Uma nova tecnologia capaz de prever, prevenir e combater incêndios florestais foi desenvolvida por investigadores do Politécnico de Leiria. O sistema DBoidS combina drones autónomos, inteligência artificial e realidade aumentada numa solução integrada que promete revolucionar a gestão de fogos rurais em Portugal.
Tecnologia de ponta contra um problema nacional
O projeto, liderado pelo Centro de Investigação em Informática e Comunicações (CIIC), representa uma resposta direta aos desafios que Portugal enfrenta na área dos incêndios florestais. António Pereira, investigador principal da iniciativa, sublinha que o país ocupou o segundo lugar na Europa em área ardida durante 2020, enquanto em 2017 registou os maiores incêndios florestais da União Europeia.
A grande inovação do DBoidS reside na sua capacidade de atuar na fase de previsão, uma lacuna que os sistemas existentes não conseguiam colmatar. “Os projetos anteriores concentravam-se principalmente na prevenção, combate e rescaldo, mas nós queríamos ir mais longe e antecipar os problemas”, explica António Pereira.
Drones que trabalham em equipa
O sistema funciona através de frotas de drones que operam de forma coordenada, contrariamente ao modelo tradicional de “uma pessoa, um drone, uma missão”. Cada aparelho recebe uma tarefa específica, mas todos trabalham em conjunto sob a supervisão de um centro de operações.
O processo inicia-se com o cálculo de um índice global de incêndio, que identifica as zonas florestais de maior risco. Os drones são então destacados para essas áreas, onde monitorizam continuamente o terreno através de algoritmos previamente treinados para reconhecer fontes de ignição e comportamentos suspeitos.
Quando detectam movimento – seja de pessoas ou veículos – os aparelhos transmitem imediatamente um alerta para o centro de comandos. Os operacionais podem então visualizar as imagens em tempo real, enriquecidas com realidade aumentada, e avaliar se existe perigo real.
Inteligência artificial prevê cenários
Em caso de incêndio confirmado, o sistema recorre à inteligência artificial para calcular a velocidade de propagação das chamas e simular possíveis cenários de evolução. Esta capacidade preditiva permite às autoridades tomar decisões mais informadas e preparar estratégias de combate mais eficazes.
O DBoidS mantém ainda um registo completo de todas as ocorrências, incluindo imagens que permitem identificar claramente a origem de cada incêndio.
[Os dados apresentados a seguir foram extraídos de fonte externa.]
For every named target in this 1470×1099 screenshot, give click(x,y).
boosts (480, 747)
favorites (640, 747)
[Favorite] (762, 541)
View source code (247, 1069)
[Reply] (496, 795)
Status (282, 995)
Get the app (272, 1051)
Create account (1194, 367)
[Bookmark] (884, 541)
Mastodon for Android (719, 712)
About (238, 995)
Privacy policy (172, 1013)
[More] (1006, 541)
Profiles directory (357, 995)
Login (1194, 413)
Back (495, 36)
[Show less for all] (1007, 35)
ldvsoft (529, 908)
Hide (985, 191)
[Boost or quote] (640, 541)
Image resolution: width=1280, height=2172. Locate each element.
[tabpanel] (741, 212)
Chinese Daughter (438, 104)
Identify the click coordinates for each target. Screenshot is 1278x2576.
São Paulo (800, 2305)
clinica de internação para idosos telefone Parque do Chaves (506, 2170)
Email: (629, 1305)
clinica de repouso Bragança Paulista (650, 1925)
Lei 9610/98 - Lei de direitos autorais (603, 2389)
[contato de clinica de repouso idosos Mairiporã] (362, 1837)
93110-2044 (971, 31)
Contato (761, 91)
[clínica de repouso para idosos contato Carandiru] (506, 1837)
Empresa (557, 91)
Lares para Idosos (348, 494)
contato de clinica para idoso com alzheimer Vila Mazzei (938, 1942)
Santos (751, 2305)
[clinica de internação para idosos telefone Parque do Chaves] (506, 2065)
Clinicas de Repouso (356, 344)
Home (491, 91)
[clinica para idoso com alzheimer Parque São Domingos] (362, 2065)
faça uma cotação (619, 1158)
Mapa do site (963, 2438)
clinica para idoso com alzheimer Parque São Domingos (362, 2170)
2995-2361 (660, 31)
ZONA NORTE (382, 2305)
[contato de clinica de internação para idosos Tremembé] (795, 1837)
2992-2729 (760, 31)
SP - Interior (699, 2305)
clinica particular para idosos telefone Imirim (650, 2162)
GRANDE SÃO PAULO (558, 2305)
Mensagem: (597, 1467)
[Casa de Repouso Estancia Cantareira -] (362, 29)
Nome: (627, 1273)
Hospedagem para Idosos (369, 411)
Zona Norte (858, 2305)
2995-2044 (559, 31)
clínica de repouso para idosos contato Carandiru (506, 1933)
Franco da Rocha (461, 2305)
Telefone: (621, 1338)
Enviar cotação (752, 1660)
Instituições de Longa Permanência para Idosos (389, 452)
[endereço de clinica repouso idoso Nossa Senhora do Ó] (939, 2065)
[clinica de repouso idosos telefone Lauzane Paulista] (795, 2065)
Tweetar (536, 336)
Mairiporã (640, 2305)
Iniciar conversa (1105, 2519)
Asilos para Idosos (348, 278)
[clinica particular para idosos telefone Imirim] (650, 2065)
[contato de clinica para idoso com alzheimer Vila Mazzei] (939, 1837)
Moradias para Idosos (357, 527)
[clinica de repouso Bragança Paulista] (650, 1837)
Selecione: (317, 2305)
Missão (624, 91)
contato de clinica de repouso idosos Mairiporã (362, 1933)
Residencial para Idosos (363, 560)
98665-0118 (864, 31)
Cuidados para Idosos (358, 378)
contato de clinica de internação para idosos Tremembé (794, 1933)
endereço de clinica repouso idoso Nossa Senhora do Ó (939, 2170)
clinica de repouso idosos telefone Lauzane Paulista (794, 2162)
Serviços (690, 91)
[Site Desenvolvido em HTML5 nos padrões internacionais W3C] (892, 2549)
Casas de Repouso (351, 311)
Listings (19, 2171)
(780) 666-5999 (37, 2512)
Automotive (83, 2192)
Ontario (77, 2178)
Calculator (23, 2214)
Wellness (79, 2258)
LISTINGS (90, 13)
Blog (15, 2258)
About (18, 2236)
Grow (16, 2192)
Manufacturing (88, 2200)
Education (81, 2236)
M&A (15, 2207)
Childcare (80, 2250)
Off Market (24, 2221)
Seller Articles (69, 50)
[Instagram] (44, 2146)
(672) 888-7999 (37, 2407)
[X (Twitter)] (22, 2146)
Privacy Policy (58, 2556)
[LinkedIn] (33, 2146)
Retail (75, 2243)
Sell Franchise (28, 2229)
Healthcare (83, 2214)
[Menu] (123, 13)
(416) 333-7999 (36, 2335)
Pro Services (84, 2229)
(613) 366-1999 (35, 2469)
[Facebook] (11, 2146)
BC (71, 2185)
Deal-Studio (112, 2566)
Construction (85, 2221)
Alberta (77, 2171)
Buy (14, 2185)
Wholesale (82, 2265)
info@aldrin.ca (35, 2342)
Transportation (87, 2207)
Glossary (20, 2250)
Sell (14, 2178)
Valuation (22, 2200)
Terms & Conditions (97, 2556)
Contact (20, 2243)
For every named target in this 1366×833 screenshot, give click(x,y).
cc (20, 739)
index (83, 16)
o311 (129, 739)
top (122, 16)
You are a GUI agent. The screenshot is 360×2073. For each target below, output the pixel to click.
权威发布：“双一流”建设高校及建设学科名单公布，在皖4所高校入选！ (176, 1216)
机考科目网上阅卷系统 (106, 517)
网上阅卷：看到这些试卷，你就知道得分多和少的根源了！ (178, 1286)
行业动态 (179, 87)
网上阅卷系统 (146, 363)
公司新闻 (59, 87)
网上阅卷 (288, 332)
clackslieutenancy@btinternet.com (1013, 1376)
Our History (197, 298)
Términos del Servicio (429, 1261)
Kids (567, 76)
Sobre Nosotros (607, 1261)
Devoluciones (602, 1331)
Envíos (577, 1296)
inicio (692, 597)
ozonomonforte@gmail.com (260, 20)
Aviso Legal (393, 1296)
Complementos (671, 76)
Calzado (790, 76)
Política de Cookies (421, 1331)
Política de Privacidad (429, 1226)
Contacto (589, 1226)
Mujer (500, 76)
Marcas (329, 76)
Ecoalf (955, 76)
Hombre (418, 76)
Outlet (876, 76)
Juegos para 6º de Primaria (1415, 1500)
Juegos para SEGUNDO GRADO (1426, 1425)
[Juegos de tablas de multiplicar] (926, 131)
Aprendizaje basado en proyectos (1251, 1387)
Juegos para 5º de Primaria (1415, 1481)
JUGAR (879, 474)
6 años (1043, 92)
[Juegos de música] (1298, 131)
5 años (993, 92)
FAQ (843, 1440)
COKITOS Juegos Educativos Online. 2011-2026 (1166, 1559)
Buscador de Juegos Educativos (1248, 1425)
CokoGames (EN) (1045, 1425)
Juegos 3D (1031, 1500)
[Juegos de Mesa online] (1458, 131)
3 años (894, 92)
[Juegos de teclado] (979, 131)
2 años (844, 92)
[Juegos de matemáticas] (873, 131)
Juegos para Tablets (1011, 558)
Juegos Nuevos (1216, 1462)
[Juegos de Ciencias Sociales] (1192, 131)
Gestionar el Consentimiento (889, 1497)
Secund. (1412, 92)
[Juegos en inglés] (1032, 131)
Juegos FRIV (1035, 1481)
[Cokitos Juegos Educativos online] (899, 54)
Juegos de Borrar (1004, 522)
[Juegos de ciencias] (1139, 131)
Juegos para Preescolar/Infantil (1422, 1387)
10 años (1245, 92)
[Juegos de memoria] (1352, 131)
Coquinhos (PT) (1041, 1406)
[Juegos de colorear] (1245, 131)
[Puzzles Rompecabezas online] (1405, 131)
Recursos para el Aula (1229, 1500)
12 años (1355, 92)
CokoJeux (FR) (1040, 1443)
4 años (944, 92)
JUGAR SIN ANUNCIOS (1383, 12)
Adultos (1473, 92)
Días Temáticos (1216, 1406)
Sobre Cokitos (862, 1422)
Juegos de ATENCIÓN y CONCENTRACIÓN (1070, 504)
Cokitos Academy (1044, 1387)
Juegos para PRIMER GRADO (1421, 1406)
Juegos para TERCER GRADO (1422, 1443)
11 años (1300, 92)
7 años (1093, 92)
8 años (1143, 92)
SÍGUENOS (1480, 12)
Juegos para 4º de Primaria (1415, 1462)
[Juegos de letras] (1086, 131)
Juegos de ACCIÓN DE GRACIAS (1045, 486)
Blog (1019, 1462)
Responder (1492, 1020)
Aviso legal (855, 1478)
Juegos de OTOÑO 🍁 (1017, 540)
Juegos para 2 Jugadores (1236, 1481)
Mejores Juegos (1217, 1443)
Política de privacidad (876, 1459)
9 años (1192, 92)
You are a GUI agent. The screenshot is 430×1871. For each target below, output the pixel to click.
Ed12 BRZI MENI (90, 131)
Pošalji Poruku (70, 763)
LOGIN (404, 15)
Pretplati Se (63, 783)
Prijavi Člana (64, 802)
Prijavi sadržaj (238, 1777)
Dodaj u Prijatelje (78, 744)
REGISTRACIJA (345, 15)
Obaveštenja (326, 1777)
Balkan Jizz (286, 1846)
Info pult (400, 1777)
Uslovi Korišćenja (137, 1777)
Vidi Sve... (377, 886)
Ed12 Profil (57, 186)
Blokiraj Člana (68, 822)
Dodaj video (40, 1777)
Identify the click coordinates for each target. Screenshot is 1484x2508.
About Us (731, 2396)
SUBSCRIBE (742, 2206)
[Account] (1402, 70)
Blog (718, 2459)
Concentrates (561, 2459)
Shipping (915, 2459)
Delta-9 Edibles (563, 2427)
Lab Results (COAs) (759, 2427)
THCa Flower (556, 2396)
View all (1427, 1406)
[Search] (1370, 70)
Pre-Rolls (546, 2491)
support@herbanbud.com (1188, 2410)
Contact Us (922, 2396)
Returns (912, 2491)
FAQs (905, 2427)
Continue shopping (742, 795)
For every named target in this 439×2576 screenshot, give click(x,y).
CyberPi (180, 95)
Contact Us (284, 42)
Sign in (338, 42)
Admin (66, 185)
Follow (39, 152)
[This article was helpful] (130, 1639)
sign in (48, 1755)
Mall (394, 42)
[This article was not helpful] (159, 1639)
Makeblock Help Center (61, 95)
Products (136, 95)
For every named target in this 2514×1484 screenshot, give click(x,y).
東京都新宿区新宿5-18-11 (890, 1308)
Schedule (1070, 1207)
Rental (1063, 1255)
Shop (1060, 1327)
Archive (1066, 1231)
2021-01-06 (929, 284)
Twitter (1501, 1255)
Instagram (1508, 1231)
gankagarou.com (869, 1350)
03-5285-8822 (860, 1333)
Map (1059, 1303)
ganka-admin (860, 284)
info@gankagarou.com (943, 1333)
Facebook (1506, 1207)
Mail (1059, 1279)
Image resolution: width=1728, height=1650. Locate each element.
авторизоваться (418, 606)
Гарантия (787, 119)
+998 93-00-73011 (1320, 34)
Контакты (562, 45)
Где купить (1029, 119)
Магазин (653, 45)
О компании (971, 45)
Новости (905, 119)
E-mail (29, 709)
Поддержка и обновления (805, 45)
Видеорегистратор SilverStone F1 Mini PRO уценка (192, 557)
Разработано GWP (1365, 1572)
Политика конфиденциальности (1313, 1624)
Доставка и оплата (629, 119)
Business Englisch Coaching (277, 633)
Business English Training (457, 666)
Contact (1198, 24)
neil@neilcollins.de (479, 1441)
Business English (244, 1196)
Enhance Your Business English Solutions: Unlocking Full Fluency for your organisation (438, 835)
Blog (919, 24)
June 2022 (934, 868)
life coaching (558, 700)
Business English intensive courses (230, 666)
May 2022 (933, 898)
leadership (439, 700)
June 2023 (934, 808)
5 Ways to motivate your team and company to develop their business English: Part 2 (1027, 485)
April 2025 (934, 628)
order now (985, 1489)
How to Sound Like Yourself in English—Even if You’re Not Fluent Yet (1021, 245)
Esta funcionalidade revela-se especialmente valiosa para investigações posteriores e para a implementação de medidas preventivas.
Parceria com autoridades nacionais
O desenvolvimento do sistema contou com a colaboração de várias entidades oficiais, incluindo a Autoridade Nacional de Emergência e Proteção Civil, a Guarda Nacional Republicana, a Polícia Judiciária e o Instituto da Conservação da Natureza e das Florestas.
Esta parceria garantiu que o DBoidS fosse desenhado para se integrar facilmente com os sistemas já existentes, funcionando como um complemento às ferramentas atualmente utilizadas pelas autoridades competentes.
Demonstração prática na Lagoa da Ervedeira
Os resultados do projeto foram apresentados publicamente numa demonstração realizada na Lagoa da Ervedeira, em Leiria, que permitiu aos presentes observar o sistema em funcionamento. A sessão demonstrou as capacidades do DBoidS em condições reais, validando três anos de desenvolvimento e investigação.
O projeto, que arrancou em 2022 com financiamento da Fundação para a Ciência e Tecnologia, foi desenvolvido em parceria com o INESC TEC – Instituto de Engenharia de Sistemas e Computadores, Tecnologia e Ciência.
Próximos passos
Com o protótipo concluído, o objetivo passa agora pela transferência da tecnologia para as autoridades competentes. António Pereira encara esta fase não como um fim, mas como um novo começo: “Desenvolvemos investigação com aplicação prática na sociedade, e temos aqui todas as bases para crescer ainda mais e ver este sistema no terreno”.
Carlos Rabadão, presidente do Politécnico de Leiria, defende que o DBoidS representa uma resposta aos desafios persistentes do país nesta área. “Portugal enfrenta um contexto particularmente sensível relativamente aos fogos florestais. Apesar dos progressos nos sistemas de monitorização, prevenção e combate, os desafios persistem”, afirma.
O dirigente académico advoga por uma abordagem integrada que envolva o Estado, autarquias, proprietários, investigadores e sociedade civil, com foco na prevenção estrutural, educação ambiental e ordenamento do território como pilares fundamentais para mitigar os riscos dos incêndios florestais em Portugal.